Vários estudos apontam que a influência da fadiga no desempenho do condutor é idêntica à do álcool
Como se constata, estamos na presença de uma pluralidade de fatores que interferem na qualidade da condução, pois, tratando-se de uma atividade que requer uma elevada concentração em detalhes importantes e em respostas ajustadas às diversas situações, qualquer falha poderá traduzir-se numa situação de risco.
Destaque-se que a fadiga se caracteriza por uma diminuição das capacidades percetivas, cognitivas e motoras que influencia negativamente o desempenho de qualquer atividade. Está também ligada ao surgimento de uma das condições psicofísicas mais adversas que poderá ocorrer durante o processo de condução que é o sono. Sabe-se que os picos da fadiga e da sonolência surgem entre as 2 e as 6 horas da madrugada e à tarde entre as 14 e as 16 horas, quando o ritmo biológico induz o sono.
Vários estudos apontam que a influência da fadiga no desempenho do condutor é idêntica à do álcool. Por exemplo, se o condutor se encontrar privado do sono durante um período de 19 horas, a sua performance será equivalente à verificada em sujeitos com uma Taxa de Álcool no Sangue (TAS) de 0,50g/l, e que após 24 horas sem dormir é similar a uma TAS de 1g/l.
Um cidadão comum pode comportar-se de maneira inesperada por estar comprometida a sua capacidade de exercer um controlo consciente e seletivo sobre as suas condutas
Estão também documentadas situações de desajustamento psicológico perante determinadas condições clínicas (por exemplo, exaustão extrema, stresse intenso, depressão severa, surto psicótico). Tais hipóteses potenciam comportamentos imprevisíveis, particularmente a observadores externos sem formação na área da saúde mental, podendo um cidadão comum comportar-se de maneira inesperada por estar comprometida a sua capacidade de exercer um controlo consciente e seletivo sobre as suas condutas, as suas memórias e sensações.
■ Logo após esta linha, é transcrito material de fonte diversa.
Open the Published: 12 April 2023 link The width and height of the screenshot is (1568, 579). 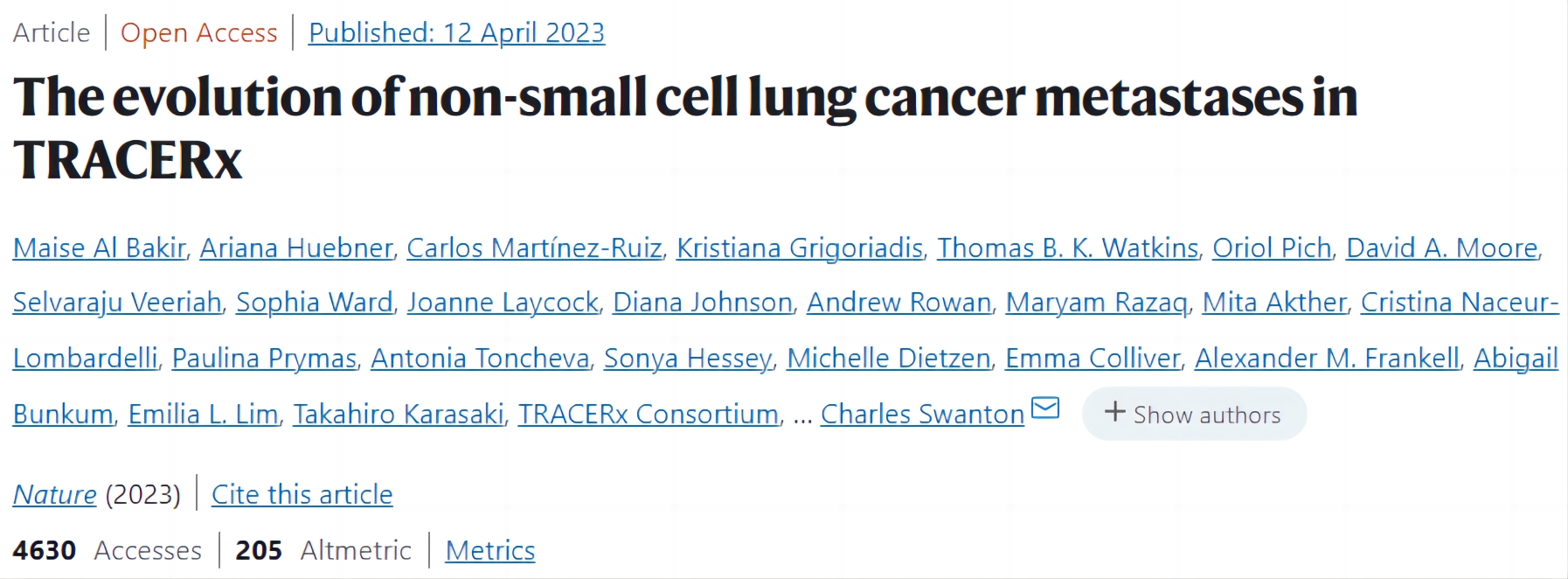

Só uma investigação minuciosa sobre as circunstâncias que antecederam o evento (últimos dias e/ou semanas, relatos de terceiros, despiste de eventuais benefícios secundários, entre outros passos) e sustentada nos imprescindíveis contributos providenciados pela Psicologia, Psiquiatria e, eventualmente, por outra área médica, como a Neurologia, poderá clarificar com rigor o que terá sucedido com o motorista do camião na passada segunda-feira.
Tenha-se em linha de conta que, em termos legais, existe um regulamento da habilitação legal para conduzir no qual constam os requisitos físicos, mentais e psicológicos exigíveis aos condutores. De acordo com esse Decreto-Lei, as condições mínimas de aptidão psicológica sempre que exigidas devem ser comprovadas por certificado de avaliação psicológica. O exame psicológico destina-se, no caso, a avaliar as áreas percetivo-cognitiva, psicomotora e psicossocial relevantes para o exercício da condução ou suscetíveis de influenciar o seu desempenho, por se reconhecer, como se demonstrou, a sua extrema relevância.
Atenta às reais necessidades da sociedade, a Ordem dos Psicólogos Portugueses criou inclusive uma Comissão para o Projeto de Acreditação de Testes e Provas Psicológicas, no âmbito da Avaliação de Condutores, pois só com avaliações ajustadas às reais necessidades da segurança rodoviária e perfil do condutor, mas também com a monitorização regular das condições emocionais dos motoristas, se pode reduzir riscos, não fosse o veículo uma possível arma nas mãos de quem o utiliza.